I need each line of the entries below that includes the string "computer".

━━━ Source information ━━━

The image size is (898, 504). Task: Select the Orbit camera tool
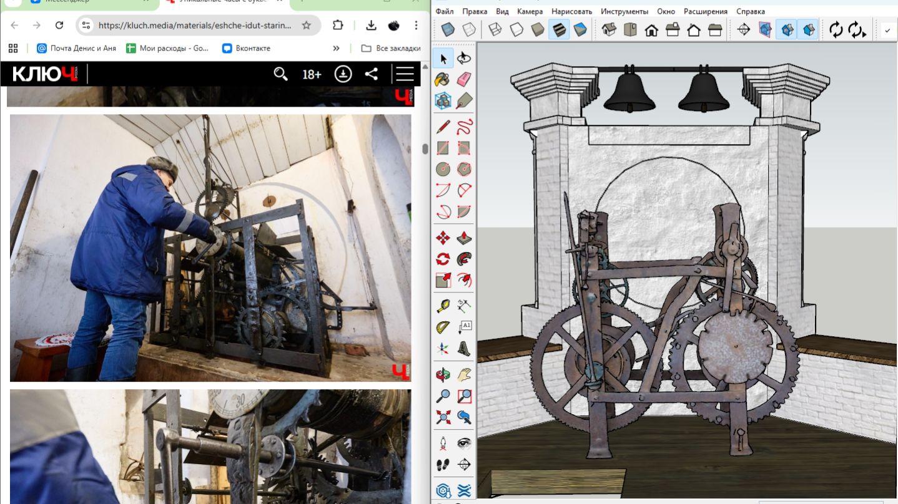443,375
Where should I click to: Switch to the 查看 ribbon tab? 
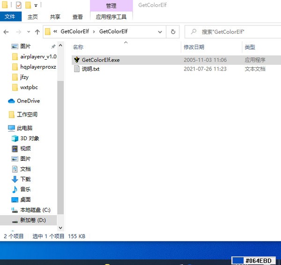tap(78, 17)
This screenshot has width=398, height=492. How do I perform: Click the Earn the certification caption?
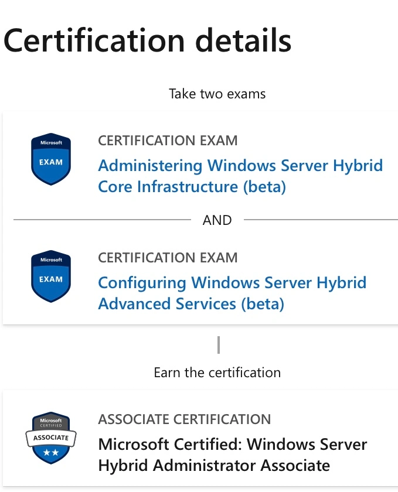217,373
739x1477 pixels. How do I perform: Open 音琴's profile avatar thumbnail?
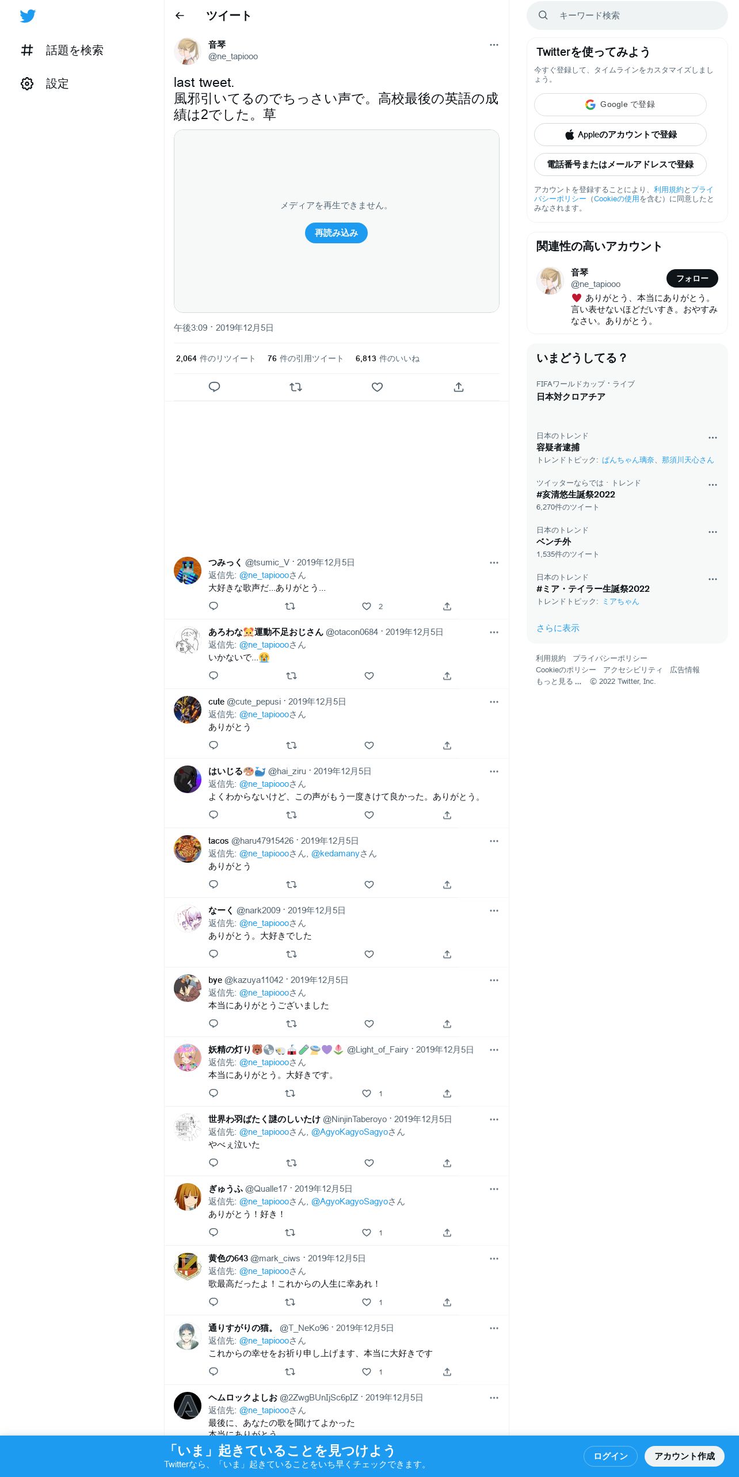coord(188,51)
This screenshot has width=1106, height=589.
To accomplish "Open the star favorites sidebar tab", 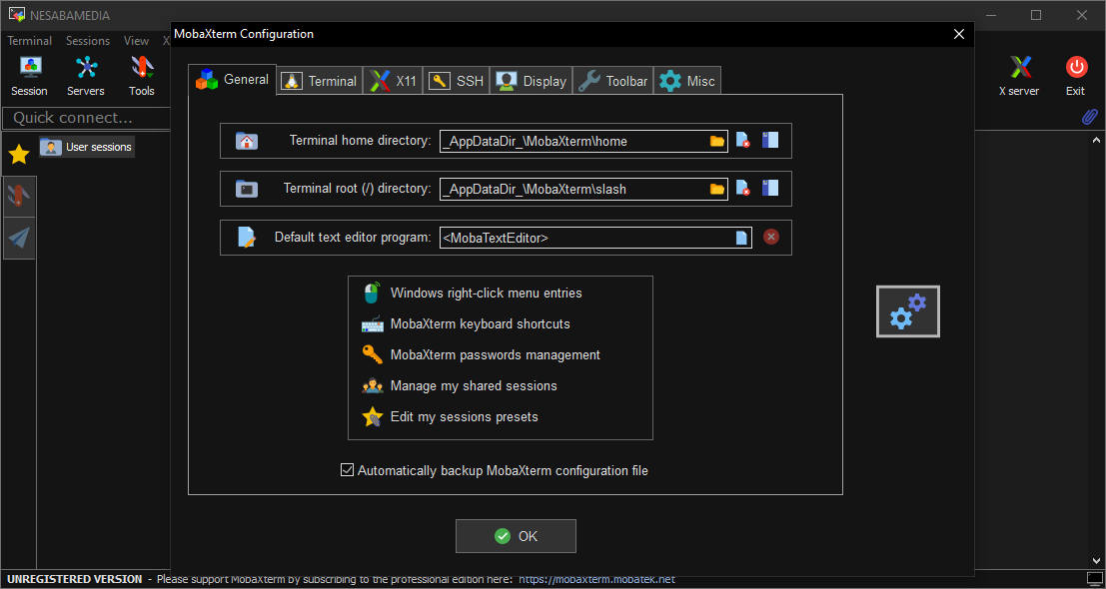I will (x=19, y=154).
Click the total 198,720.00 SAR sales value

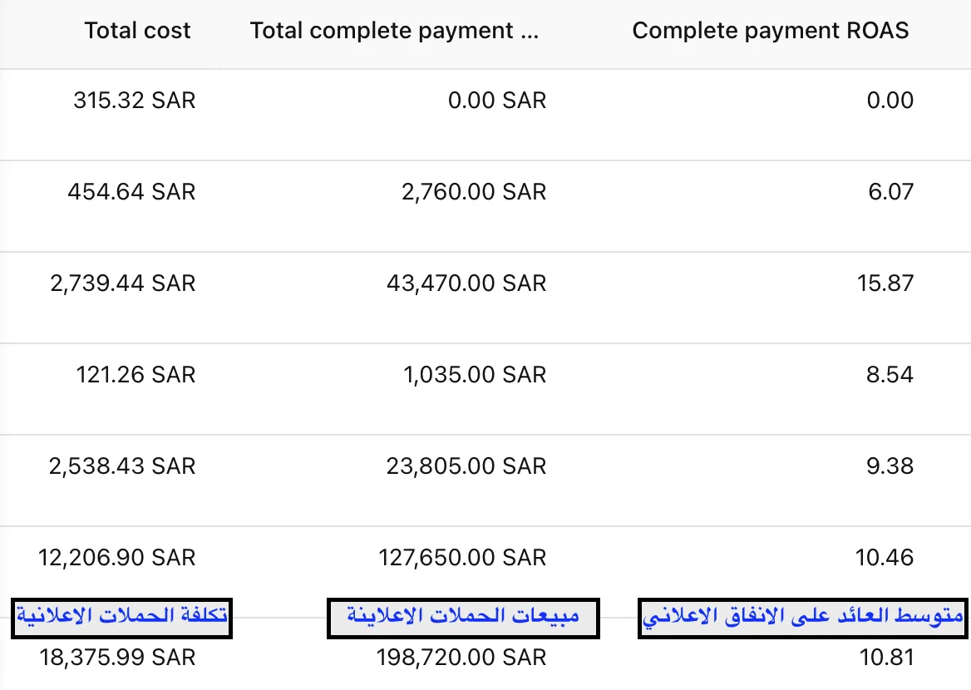tap(461, 658)
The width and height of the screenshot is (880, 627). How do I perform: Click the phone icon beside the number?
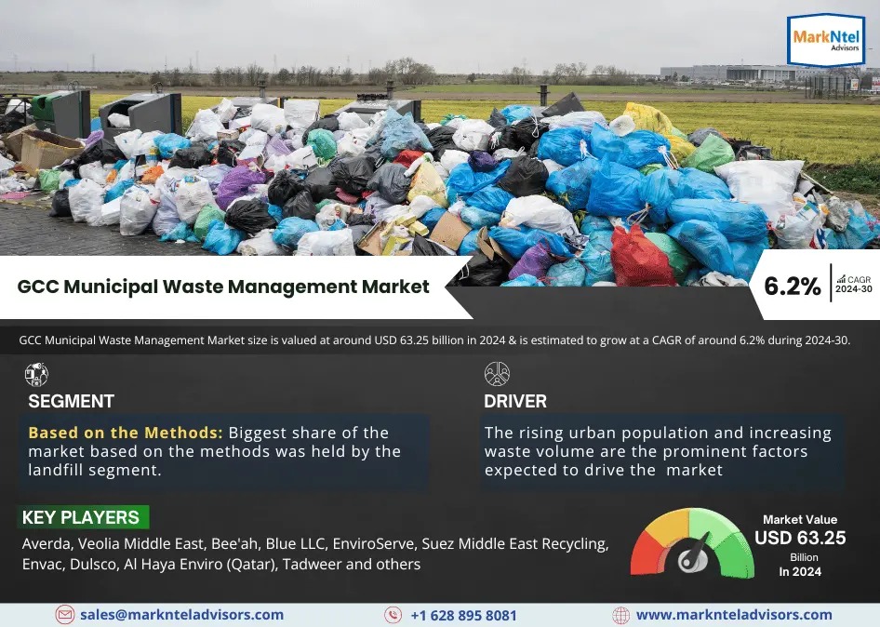(393, 615)
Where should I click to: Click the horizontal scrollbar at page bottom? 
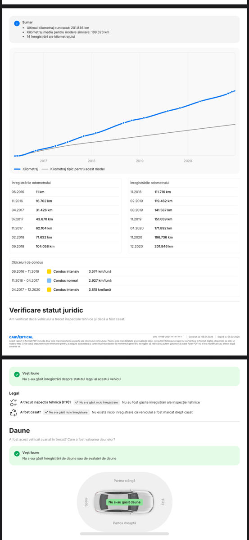pyautogui.click(x=124, y=534)
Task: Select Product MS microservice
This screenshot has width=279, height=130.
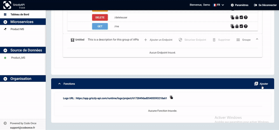Action: click(x=17, y=29)
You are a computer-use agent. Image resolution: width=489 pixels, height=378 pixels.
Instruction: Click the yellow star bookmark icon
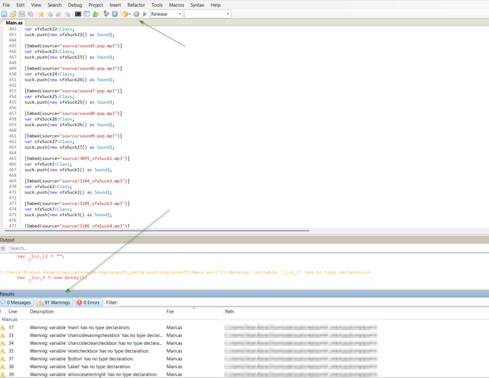pos(41,14)
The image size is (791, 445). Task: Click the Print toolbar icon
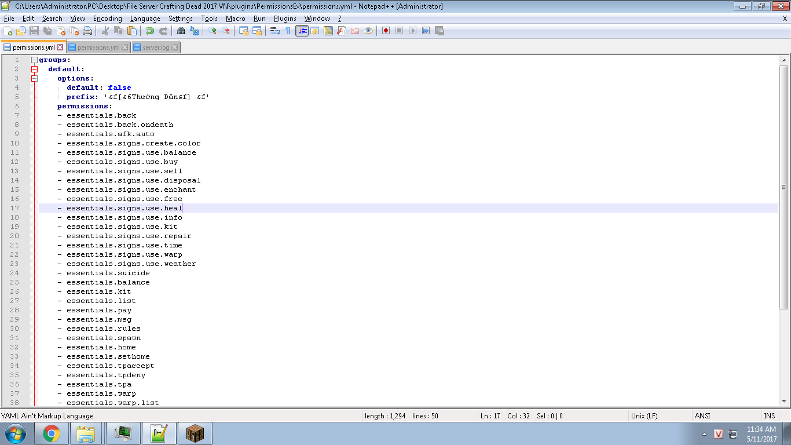(87, 31)
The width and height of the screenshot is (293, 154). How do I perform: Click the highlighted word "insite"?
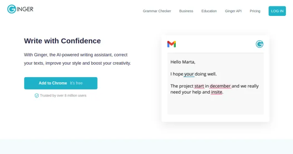click(x=216, y=92)
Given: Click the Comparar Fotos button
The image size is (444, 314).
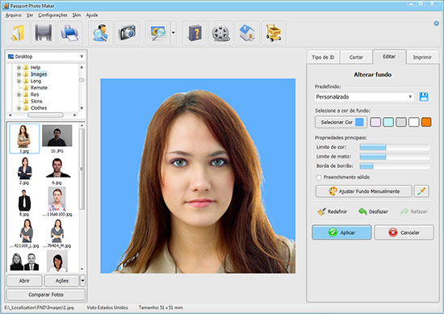Looking at the screenshot, I should (x=46, y=295).
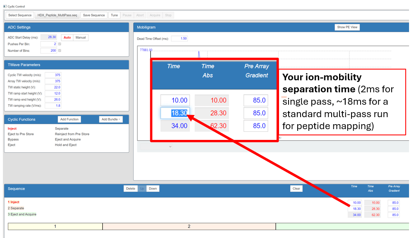Viewport: 414px width, 238px height.
Task: Toggle the Number of Bins checkbox
Action: [x=60, y=50]
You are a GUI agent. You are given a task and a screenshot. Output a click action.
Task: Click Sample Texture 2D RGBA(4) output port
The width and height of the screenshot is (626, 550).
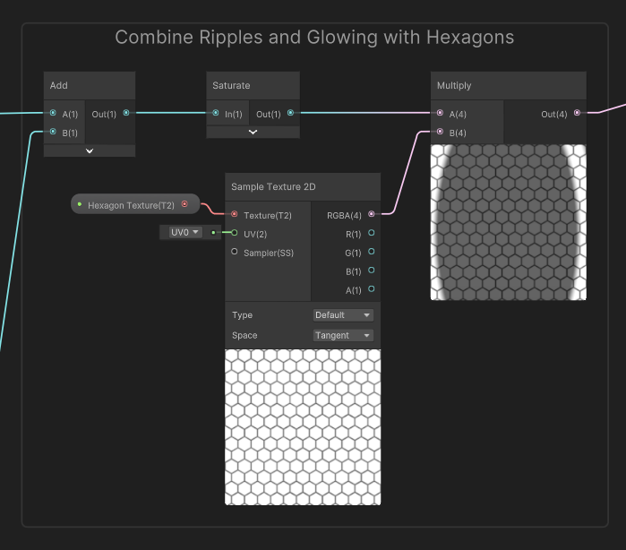(x=372, y=215)
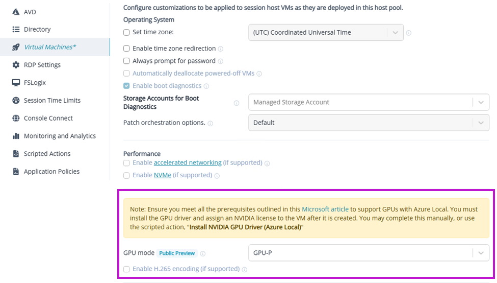Toggle Always prompt for password checkbox
497x283 pixels.
click(126, 61)
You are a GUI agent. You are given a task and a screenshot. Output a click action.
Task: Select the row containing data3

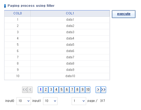[x=57, y=32]
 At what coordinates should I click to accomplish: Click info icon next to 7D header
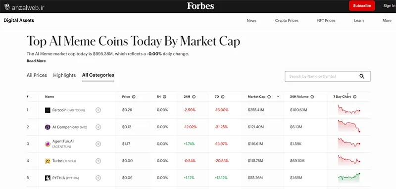(x=223, y=96)
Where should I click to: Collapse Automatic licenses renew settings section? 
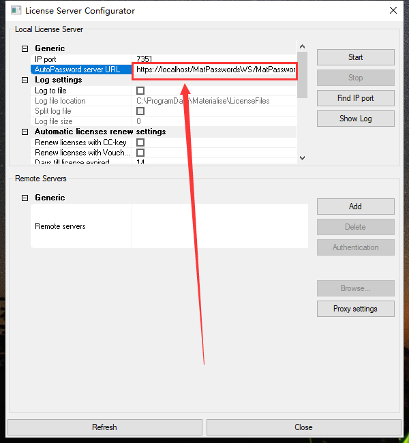pyautogui.click(x=25, y=132)
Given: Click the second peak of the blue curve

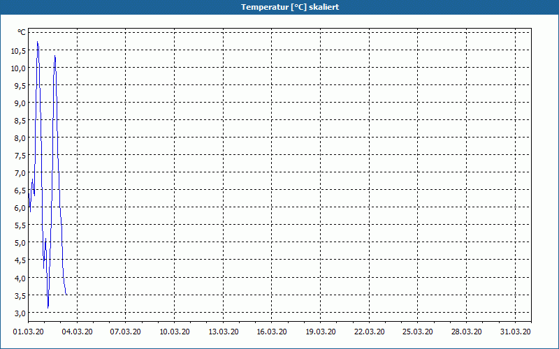Looking at the screenshot, I should (55, 57).
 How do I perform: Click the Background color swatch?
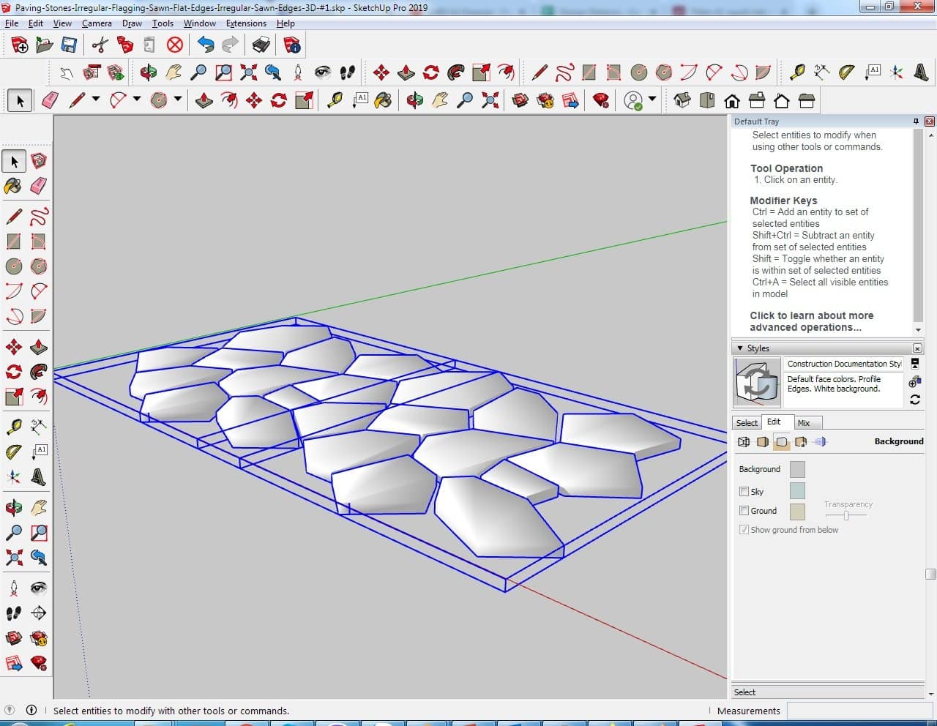click(x=797, y=469)
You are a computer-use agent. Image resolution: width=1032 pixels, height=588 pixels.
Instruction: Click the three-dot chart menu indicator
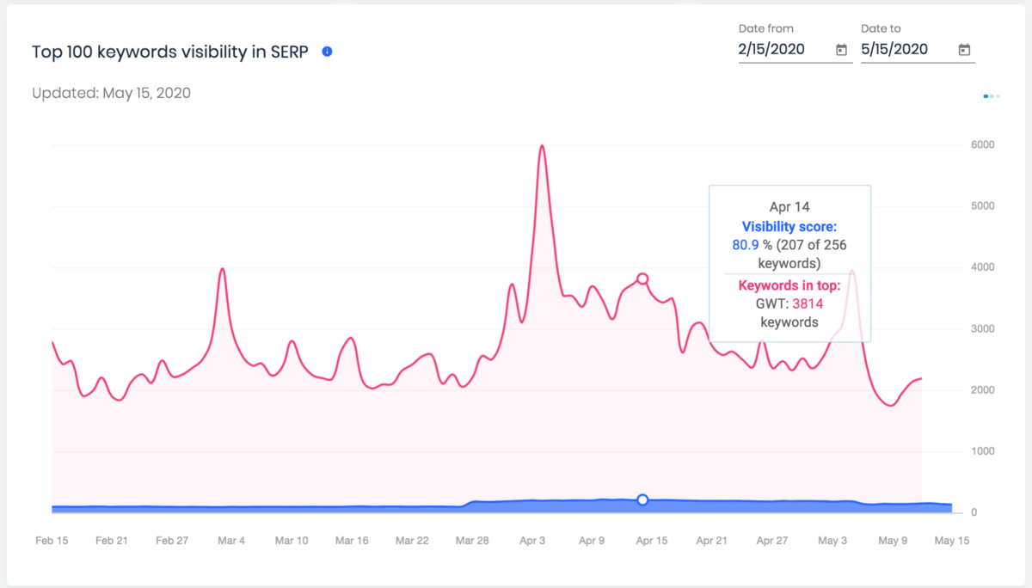tap(992, 96)
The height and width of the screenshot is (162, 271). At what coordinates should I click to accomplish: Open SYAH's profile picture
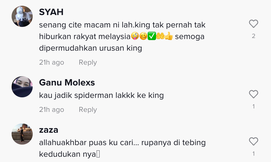[22, 16]
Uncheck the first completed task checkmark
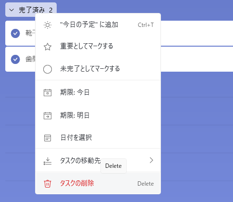The height and width of the screenshot is (202, 233). tap(15, 33)
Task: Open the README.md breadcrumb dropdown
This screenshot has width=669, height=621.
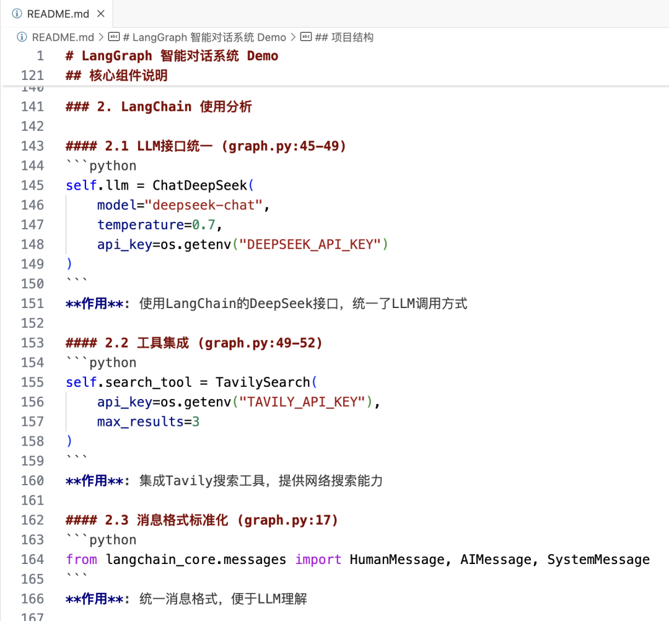Action: click(63, 37)
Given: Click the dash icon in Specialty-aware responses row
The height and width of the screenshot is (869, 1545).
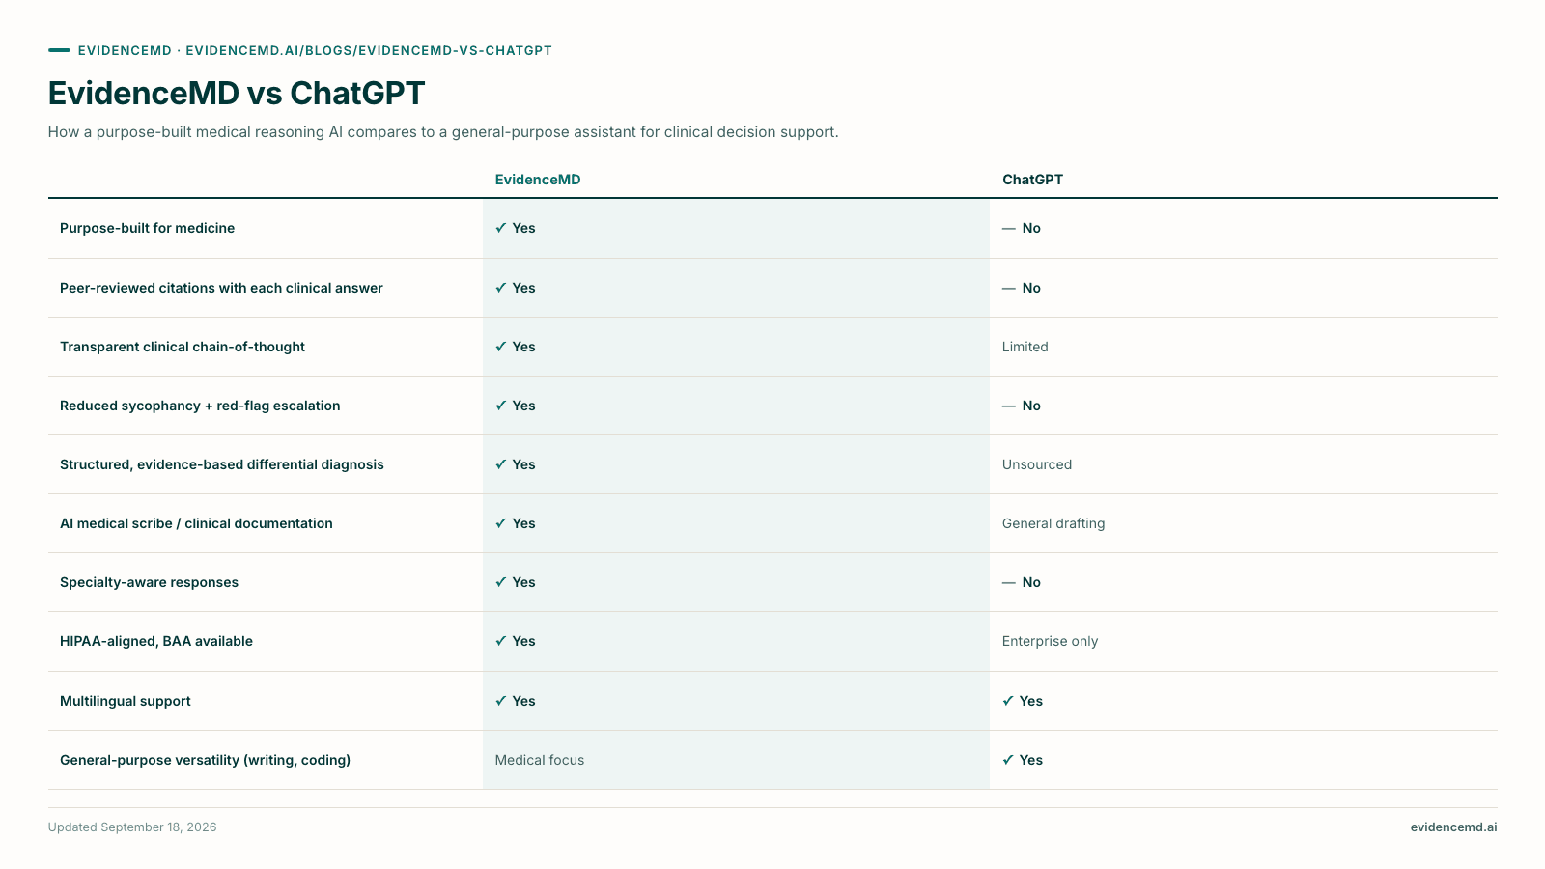Looking at the screenshot, I should (x=1009, y=583).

━━━

** Response to this exercise **
You are a computer-use agent. Image resolution: width=489 pixels, height=378 pixels.
You are a computer-use agent. Image resolution: width=1032 pixels, height=588 pixels.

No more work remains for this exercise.